The Four Types of IRS Penalty Relief – and How to Know What’s Best for You
The IRS charges (or, assesses) millions of penalties every year. What many taxpayers don’t always know is that the IRS also provides four broad categories of penalty relief for people who qualify and request relief.
Here’s more about each category of IRS penalty relief and how to get started finding out what may be best for your situation.
1. Administrative waivers provide relief under specific conditions.
When the IRS grants an administrative waiver, the IRS provides relief from a penalty it would otherwise assess – if your circumstances fit.

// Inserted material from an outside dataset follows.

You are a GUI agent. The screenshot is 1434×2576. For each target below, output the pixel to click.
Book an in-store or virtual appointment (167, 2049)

For example, in 2012, when many taxpayers were experiencing economic hardship, the IRS provided relief for the failure to pay penalty for taxpayers who qualified.

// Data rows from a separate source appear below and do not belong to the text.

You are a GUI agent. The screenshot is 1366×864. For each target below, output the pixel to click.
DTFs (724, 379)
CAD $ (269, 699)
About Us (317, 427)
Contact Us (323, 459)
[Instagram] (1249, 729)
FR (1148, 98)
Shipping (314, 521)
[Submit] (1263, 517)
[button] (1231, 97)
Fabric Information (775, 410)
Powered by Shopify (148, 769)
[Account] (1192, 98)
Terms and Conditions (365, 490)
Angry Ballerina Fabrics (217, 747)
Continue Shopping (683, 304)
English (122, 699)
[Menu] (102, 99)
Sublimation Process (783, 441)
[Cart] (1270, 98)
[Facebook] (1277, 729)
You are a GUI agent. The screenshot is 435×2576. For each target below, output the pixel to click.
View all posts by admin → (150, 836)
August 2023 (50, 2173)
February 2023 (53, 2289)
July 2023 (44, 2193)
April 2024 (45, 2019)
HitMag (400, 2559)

The most widely available administrative waiver is often overlooked and misunderstood: first-time penalty abatement (FTA). The IRS grants FTA for people (and, in some cases, businesses) with a clean compliance history.

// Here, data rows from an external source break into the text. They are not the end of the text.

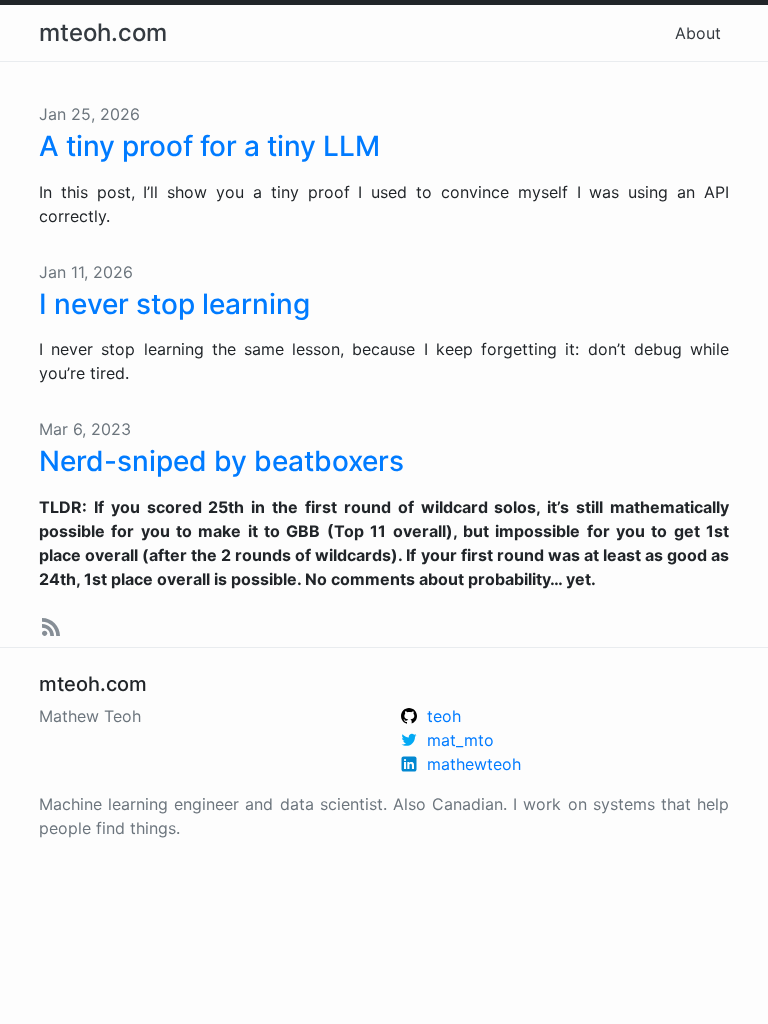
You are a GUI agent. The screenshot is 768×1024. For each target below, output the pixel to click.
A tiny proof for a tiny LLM (209, 146)
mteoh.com (103, 33)
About (698, 33)
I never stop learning (174, 304)
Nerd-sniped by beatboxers (221, 461)
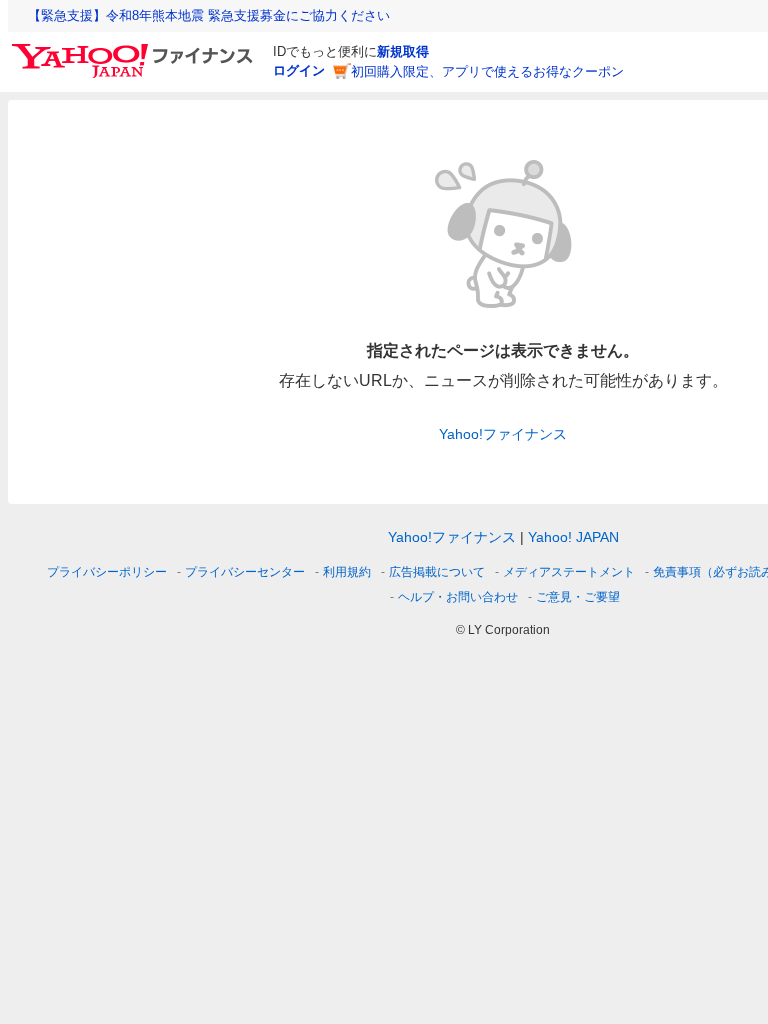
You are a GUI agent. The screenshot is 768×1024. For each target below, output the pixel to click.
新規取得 (403, 51)
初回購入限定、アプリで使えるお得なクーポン (487, 71)
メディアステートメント (569, 572)
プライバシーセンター (245, 572)
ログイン (299, 70)
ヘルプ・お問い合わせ (458, 597)
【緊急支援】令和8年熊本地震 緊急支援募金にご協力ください (209, 15)
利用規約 (347, 572)
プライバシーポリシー (107, 572)
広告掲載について (437, 572)
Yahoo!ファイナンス (503, 434)
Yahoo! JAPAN (573, 537)
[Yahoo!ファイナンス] (135, 49)
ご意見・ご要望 (578, 597)
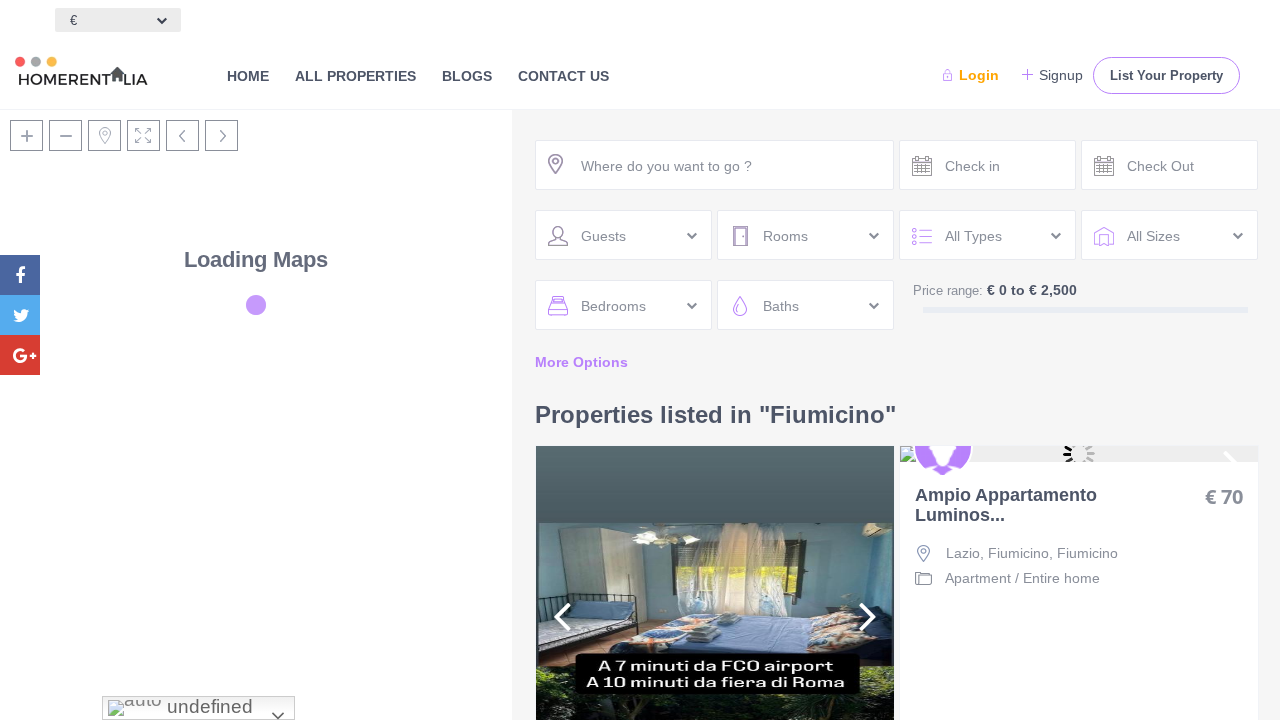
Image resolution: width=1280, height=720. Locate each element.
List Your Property (1166, 75)
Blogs (467, 76)
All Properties (355, 76)
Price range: (948, 290)
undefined (207, 706)
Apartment (978, 578)
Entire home (1061, 578)
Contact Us (563, 76)
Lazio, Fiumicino (997, 553)
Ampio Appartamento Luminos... (1006, 505)
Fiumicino (1087, 553)
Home (248, 76)
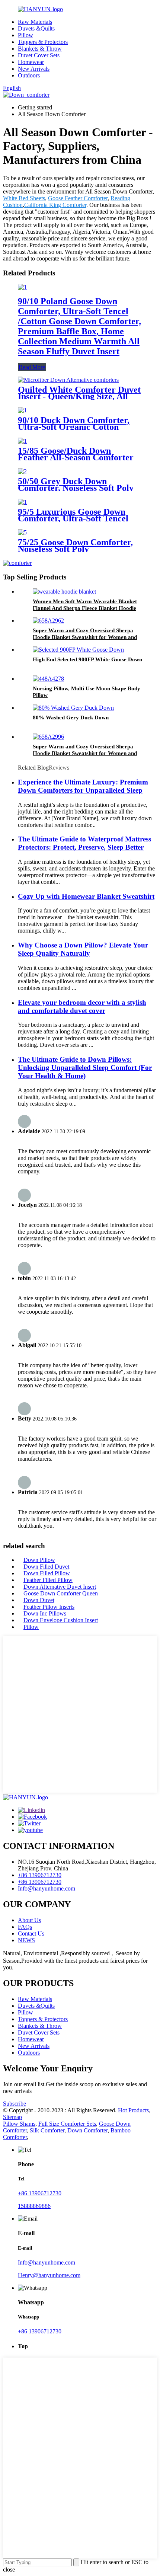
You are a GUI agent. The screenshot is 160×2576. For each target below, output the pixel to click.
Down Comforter (87, 2130)
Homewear (31, 62)
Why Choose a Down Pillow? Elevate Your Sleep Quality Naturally (83, 949)
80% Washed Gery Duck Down (71, 717)
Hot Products (133, 2110)
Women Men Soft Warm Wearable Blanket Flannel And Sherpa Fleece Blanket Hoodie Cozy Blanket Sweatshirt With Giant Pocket (86, 608)
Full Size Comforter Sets (67, 2123)
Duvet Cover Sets (39, 55)
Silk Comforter (47, 2130)
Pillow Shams (19, 2123)
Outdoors (29, 75)
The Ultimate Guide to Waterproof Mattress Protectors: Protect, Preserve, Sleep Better (84, 843)
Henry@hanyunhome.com (49, 2275)
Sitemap (12, 2117)
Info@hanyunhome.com (46, 1888)
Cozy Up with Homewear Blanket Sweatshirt (86, 896)
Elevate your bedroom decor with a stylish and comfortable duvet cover (82, 1006)
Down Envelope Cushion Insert (60, 1620)
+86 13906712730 (39, 1875)
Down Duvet (38, 1600)
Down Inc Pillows (44, 1613)
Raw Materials (35, 22)
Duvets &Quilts (36, 28)
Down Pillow (39, 1560)
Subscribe (14, 2103)
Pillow (25, 35)
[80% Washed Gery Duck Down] (73, 707)
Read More (32, 367)
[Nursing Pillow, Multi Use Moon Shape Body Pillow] (48, 678)
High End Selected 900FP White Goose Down (87, 659)
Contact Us (31, 1933)
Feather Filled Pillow (48, 1580)
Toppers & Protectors (43, 42)
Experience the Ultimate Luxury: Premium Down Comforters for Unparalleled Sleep (83, 786)
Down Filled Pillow (46, 1573)
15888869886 (34, 2206)
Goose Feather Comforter (78, 198)
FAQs (25, 1927)
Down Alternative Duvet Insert (59, 1586)
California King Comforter (55, 205)
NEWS (26, 1940)
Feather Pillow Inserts (48, 1607)
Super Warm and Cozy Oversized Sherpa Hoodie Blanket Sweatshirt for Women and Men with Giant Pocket (85, 637)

2. Reasonable cause relief is usually for situations outside of your control.
The IRS grants reasonable cause penalty relief when your facts and circumstances demonstrate that you exercised “ordinary business care and prudence” in determining your tax obligation, but nevertheless failed to comply.
Depending on the penalty, you might also have to prove that you acted in good faith or that your failure to comply with the law was not due to willful neglect.
The IRS determines reasonable cause abatement on a case-by-case basis, treating each tax form and year separately. The IRS often abates penalties based on reasonable cause because of circumstances beyond your control, such as illness, natural disasters, or destruction of your tax records (as long as you didn’t destroy them intentionally!).
3. Statutory exceptions are for specific circumstances.
The IRS waives or abates penalties because of specific exceptions. For example, the IRS won’t assess penalties for people in combat zones. In another example, the IRS will grant exceptions to the estimated tax penalty when:
- The tax is less than $1,000.
- There’s no tax liability in the preceding year.
- You’re newly retired or disabled.
4. If there’s a documented IRS error, the IRS will abate penalties.
The IRS waives penalties when the IRS makes an error. For example, if the IRS incorrectly posted a filing extension, resulting in a failure to file penalty, the IRS would waive the penalty.
This category can also include erroneous written or oral advice from the IRS that you relied on using ordinary business care and prudence.
So, how do you know which one is best?
This is where the expertise of a tax professional comes in. An experienced tax professional can help you understand how your specific facts and circumstances apply to the tax law governing each penalty abatement option.